→ **EXERCISE INSTRUCTIONS**: Where a line of the entries holds the string "computer", copy that line.

→ **MATERIAL SUPPLIED**:

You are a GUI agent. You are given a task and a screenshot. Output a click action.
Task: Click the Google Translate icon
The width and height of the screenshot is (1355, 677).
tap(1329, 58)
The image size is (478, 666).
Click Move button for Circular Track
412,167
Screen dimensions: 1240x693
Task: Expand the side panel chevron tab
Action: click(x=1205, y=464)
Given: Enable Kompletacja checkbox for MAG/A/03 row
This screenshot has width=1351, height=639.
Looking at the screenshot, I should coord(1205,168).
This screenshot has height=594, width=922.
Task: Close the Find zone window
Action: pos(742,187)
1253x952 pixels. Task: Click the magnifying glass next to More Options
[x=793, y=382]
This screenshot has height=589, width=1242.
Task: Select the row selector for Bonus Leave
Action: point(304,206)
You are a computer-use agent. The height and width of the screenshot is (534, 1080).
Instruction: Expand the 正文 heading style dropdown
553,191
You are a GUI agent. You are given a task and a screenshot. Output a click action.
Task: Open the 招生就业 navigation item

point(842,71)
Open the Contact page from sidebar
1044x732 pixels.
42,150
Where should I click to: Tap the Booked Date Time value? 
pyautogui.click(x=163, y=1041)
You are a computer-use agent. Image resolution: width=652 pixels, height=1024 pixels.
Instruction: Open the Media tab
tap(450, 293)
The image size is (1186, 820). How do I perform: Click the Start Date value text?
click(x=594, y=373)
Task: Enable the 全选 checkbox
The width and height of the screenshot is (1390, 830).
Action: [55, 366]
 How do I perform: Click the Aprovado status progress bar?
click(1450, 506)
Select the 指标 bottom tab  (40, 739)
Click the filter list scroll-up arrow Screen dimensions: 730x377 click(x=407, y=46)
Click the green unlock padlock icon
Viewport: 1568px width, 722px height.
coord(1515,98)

→ **EXERCISE RESULT**:
You are a computer-use agent. The height and width of the screenshot is (534, 1080).
You are a computer-use agent. Image resolution: width=652 pixels, height=1024 pixels.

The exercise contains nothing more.